Whamcloud - gitweb
LU-14810 lnet: Avoid multiple PUSH to same peer 15/59815/3
authorChris Horn <chris.horn@hpe.com>
Tue, 17 Jun 2025 19:22:48 +0000 (13:22 -0600)
committerOleg Drokin <green@whamcloud.com>
Tue, 8 Jul 2025 03:52:10 +0000 (03:52 +0000)
It is possible to send multiple PUSHes to the same peer when the
LNET_PEER_FORCE_PUSH bit is set in the peer state. A partial solution
was added in https://review.whamcloud.com/55559/ where we modified
lnet_peer_needs_push() to check for the PUSH_SENT flag. However, we
missed that the main loop in lnet_peer_discovery() will check for the
LNET_PEER_FORCE_PUSH bit prior to calling lnet_peer_needs_push().
Update lnet_peer_discovery() to remove the problematic check for
LNET_PEER_FORCE_PUSH.

Also refactor the checks for sending a ping into a new function,
lnet_peer_needs_ping().

Test-Parameters: trivial
Test-Parameters: testlist=sanity-lnet env=ONLY=212,ONLY_REPEAT=100
Fixes: 72726a3118 ("LU-14810 lnet: Do not issue multiple PUSHes")

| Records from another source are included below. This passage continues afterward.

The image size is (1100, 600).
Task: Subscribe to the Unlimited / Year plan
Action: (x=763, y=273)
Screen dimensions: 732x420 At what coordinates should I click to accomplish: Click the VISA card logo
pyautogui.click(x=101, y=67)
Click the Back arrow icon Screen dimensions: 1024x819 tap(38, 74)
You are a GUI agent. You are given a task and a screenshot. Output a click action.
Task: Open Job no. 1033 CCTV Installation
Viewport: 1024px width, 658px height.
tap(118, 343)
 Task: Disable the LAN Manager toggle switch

Signed-off-by: Chris Horn <chris.horn@hpe.com>
Change-Id: Ie25089a07ac1d0fcc0e6c56ec69337d22371cc32
Reviewed-on: https://review.whamcloud.com/c/fs/lustre-release/+/59815
Tested-by: jenkins <devops@whamcloud.com>
Tested-by: Maloo <maloo@whamcloud.com>
Reviewed-by: Serguei Smirnov <ssmirnov@whamcloud.com>
Reviewed-by: Frank Sehr <fsehr@whamcloud.com>
Reviewed-by: Oleg Drokin <green@whamcloud.com>
lnet/include/lnet/lib-lnet.h
lnet/lnet/peer.c

index d723bc2..23a109d 100644 (file)
@@ -1127,6 +1127,17 @@ lnet_peer_needs_push(struct lnet_peer *lp)
        return false;
 }
 
+static inline bool
+lnet_peer_needs_ping(struct lnet_peer *lp)
+{
+       if (lp->lp_state & LNET_PEER_FORCE_PING)
+               return true;
+       else if (!(lp->lp_state & LNET_PEER_NIDS_UPTODATE))

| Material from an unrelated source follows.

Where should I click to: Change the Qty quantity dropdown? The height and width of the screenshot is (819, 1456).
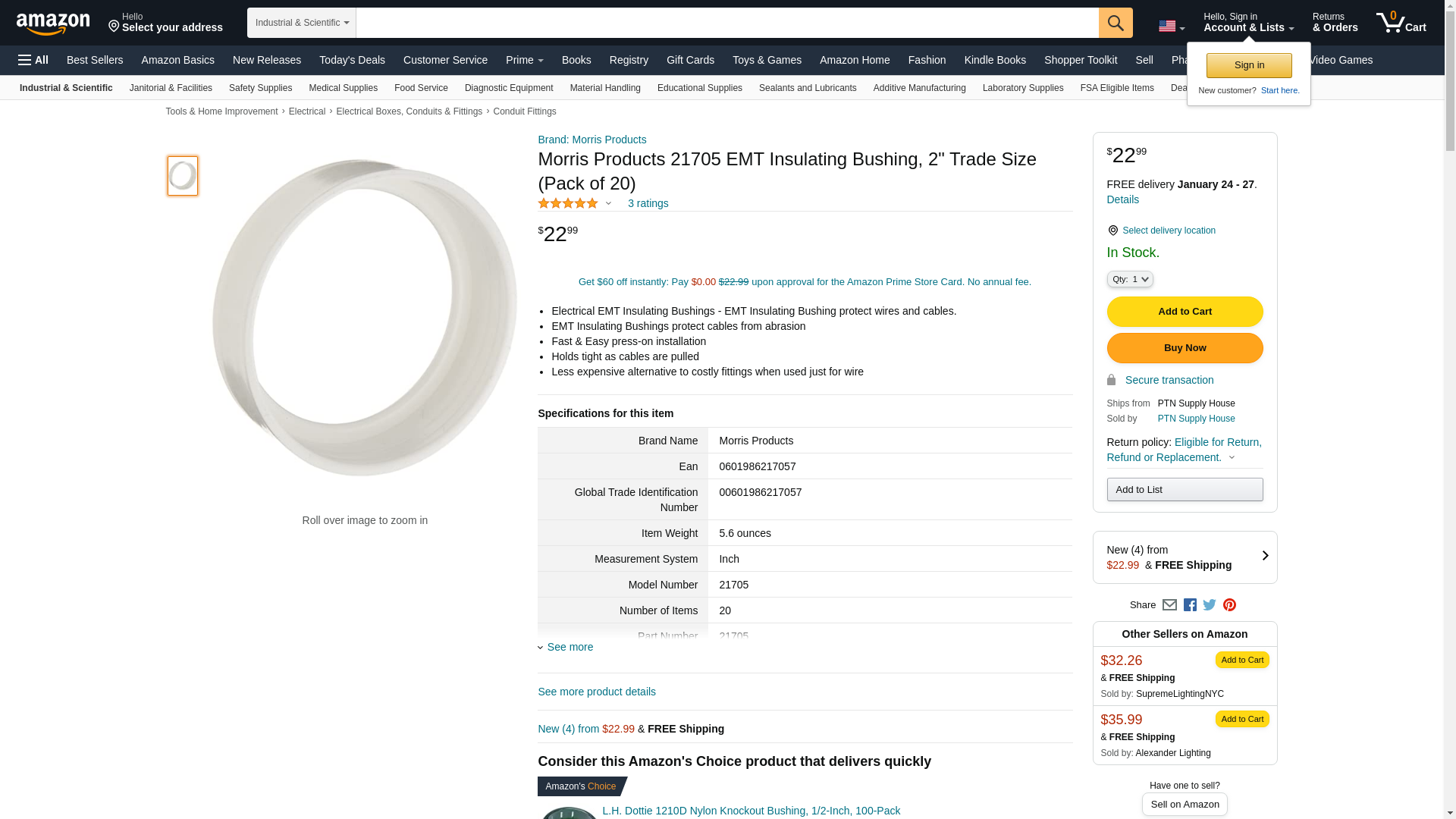tap(1130, 280)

+               return true;
+
+       return false;
+}
+
 static inline unsigned int
 lnet_get_next_recovery_ping(unsigned int ping_count, time64_t now)
 {
index bee5725..7eda4dc 100644 (file)
@@ -4124,11 +4124,7 @@ static int lnet_peer_discovery(void *arg)
                                rc = lnet_peer_ping_failed(lp);
                        else if (lp->lp_state & LNET_PEER_PUSH_FAILED)
                                rc = lnet_peer_push_failed(lp);
-                       else if (lp->lp_state & LNET_PEER_FORCE_PING)
-                               rc = lnet_peer_send_ping(lp);
-                       else if (lp->lp_state & LNET_PEER_FORCE_PUSH)
-                               rc = lnet_peer_send_push(lp);
-                       else if (!(lp->lp_state & LNET_PEER_NIDS_UPTODATE))
+                       else if (lnet_peer_needs_ping(lp))
                                rc = lnet_peer_send_ping(lp);
                        else if (lnet_peer_needs_push(lp))
                                rc = lnet_peer_send_push(lp);